Art Basel Miami Beach: Miami Beach, FL

Miami Beach Convention Center, 3 - 6 December 2020 

Jenkins Johnson presented artists who explore social and political issues of the Diaspora by linking past and contemporary moments. To strengthen this connection, we will unveil the viewing room in two stages. The first presentation Wednesday and Thursday, December 2 and 3 includes Aubrey Williams, Jae and Wadsworth Jarrell, Ming Smith, Lisa Corinne Davis, Rashaad Newsome, Blessing Ngobeni, and Enrico Riley.

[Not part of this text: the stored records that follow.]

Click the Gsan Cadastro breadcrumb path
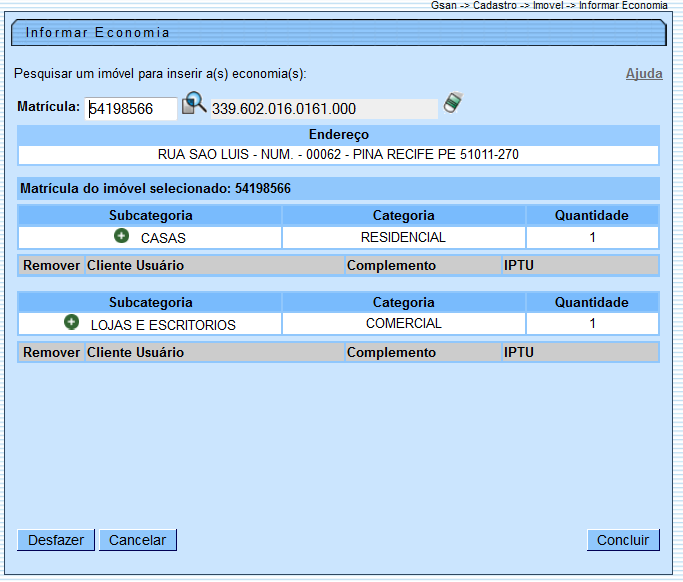Image resolution: width=683 pixels, height=582 pixels. pyautogui.click(x=549, y=6)

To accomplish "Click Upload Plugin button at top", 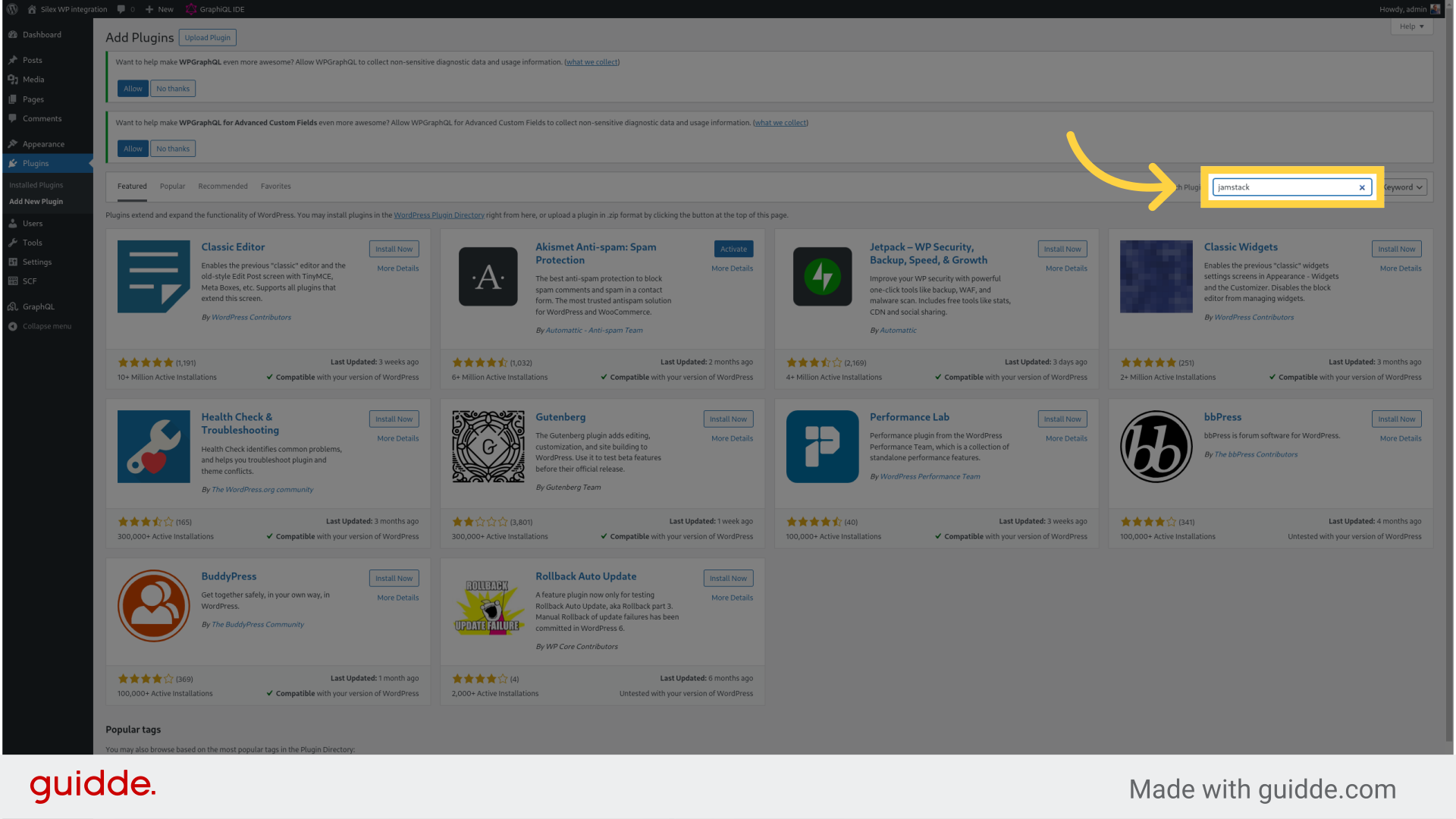I will point(206,37).
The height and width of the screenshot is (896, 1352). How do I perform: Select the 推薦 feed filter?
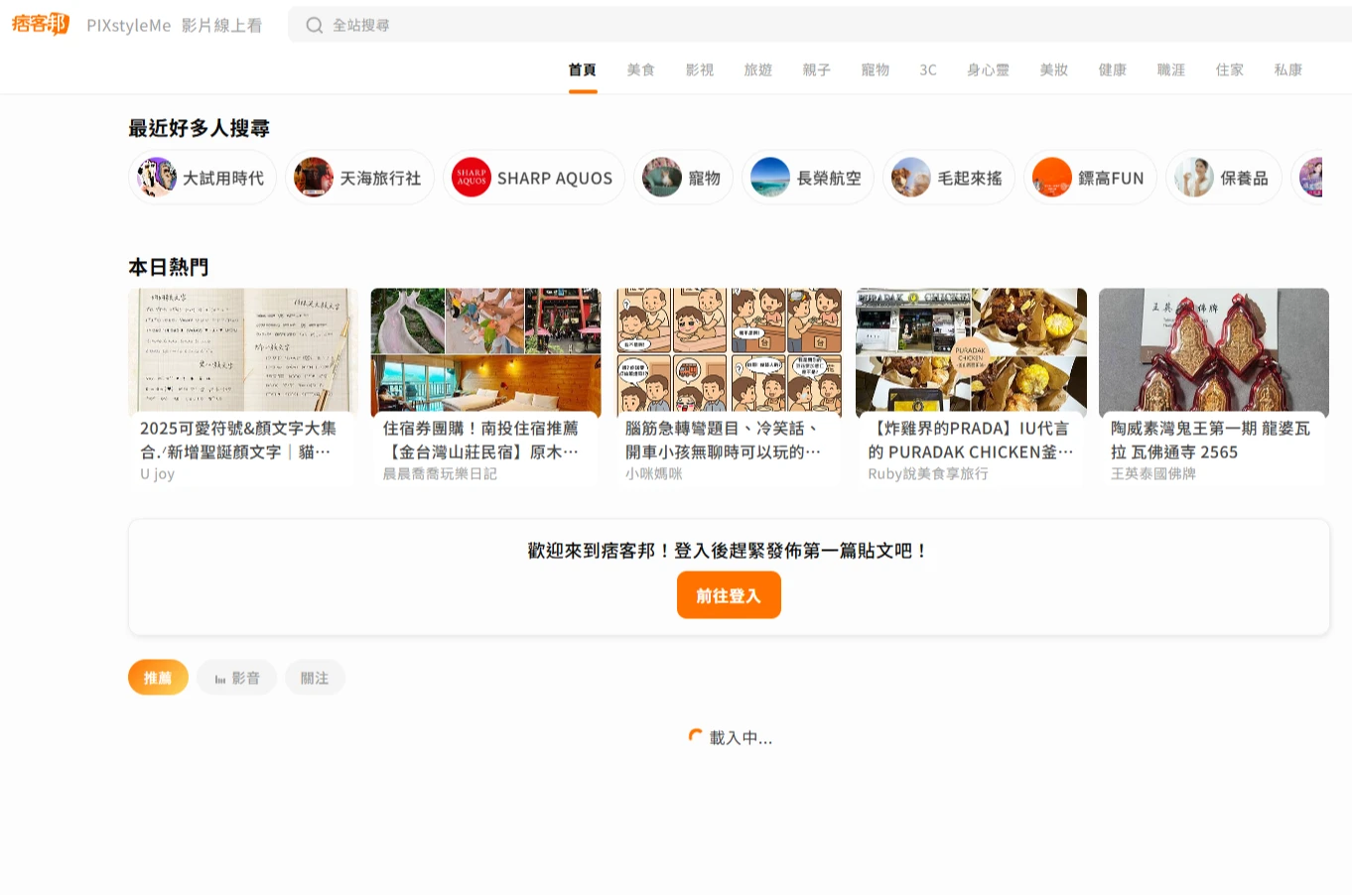[x=158, y=678]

The second presentation Friday - Sunday, December 4 - 6, expands the viewing to include work by twentieth century master Gordon Parks, emerging artists Alex Jackson, Raelis Vasquez and Cameron Welch. This staggered presentation stimulates a multi-generational dialogue that is reflective of our time.

 

Aubrey Williams (1926 Guyana-1990 London) a key figure of Post-War painting in Britain and a founding member of the 1960s Caribbean Artists Movement, is being rediscovered. Williams paintings unite references ranging from astronomy, ecology, pre-Columbian iconography and music. His work is in collections including the Tate Gallery, Whitechapel Gallery and Victoria and Albert Museum, London, and he has upcoming museum exhibitions in the United Kingdom. Jae and Wadsworth Jarrell, founding members of AfriCOBRA, helped create and define the aesthetic of the Black Arts Movement. They are in many museums including the Brooklyn Museum, Cleveland Museum, Studio Museum in Harlem and the National Museum of African American History and Culture. Ming Smith, the first black female photographer acquired by MoMA, creates ethereal documents on Black life. Smith’s current exhibition “Louis Draper and Kamoinge” travels to The Whitney, The Getty and Cincinnati Art Museum.

 

Lisa Corinne Davis uses abstraction to explore the relationship of race, culture and history. Her work is in museums including MoMA and The Getty. Rashaad Newsome’s new-cubist collages draw on advertisements, the Internet, and black and queer culture to produce narratives on intersectionality and social practice. His work is in museums including the Studio Museum in Harlem, Whitney Museum of American Art, Brooklyn Museum of Art, and San Francisco Museum of Modern Art. Blessing Ngobeni of South Africa, creates a hybrid language of surrealism, dada and neo-expressionism in his paintings condemning South Africa’s political system. Ngobeni received the 2020 Standard Bank Award for Visual Arts. Enrico Riley, a Guggenheim fellow, investigates themes of historical and contemporary survival. He recently exhibited at the American Academy in Rome, Crystal Bridges and Hood Museum, and he is in collections including Virginia Museum of Fine Arts, and Studio Museum in Harlem.

 

Gordon Parks (1912 Kansas – 2006 New York), a pioneer of 20th century art, was an American photographer, writer, composer, and filmmaker whose career spanned over six decades. His work is in many collections including The Museum of Modern Art, the Metropolitan Museum of Art, the J. Paul Getty Museum. Alex Jackson uses narrative painting as a departure point to explore the entanglement between visual mechanics of space, history, and the body, and the experience of these, both embodied and imagined. He has exhibited at Madison Museum of Contemporary Art and Chazen Museum of Art, Madison, WI. Raelis Vasquez explores personal and political themes as an Afro-Latino in America. His work is in the collection of the Perez Art Museum, Miami. Cameron Welch’s mosaics reference Black identity, modern society and mythology through the use of collaging found objects including CDs, brooms, mirrors, with traditional mosaic techniques. Welch’s work has been featured in such publications as Vice, Hyperallergic, Hypebeast, and Forbes. Welch has an MFA from Columbia University, and a BFA from School of the Art Institute of Chicago.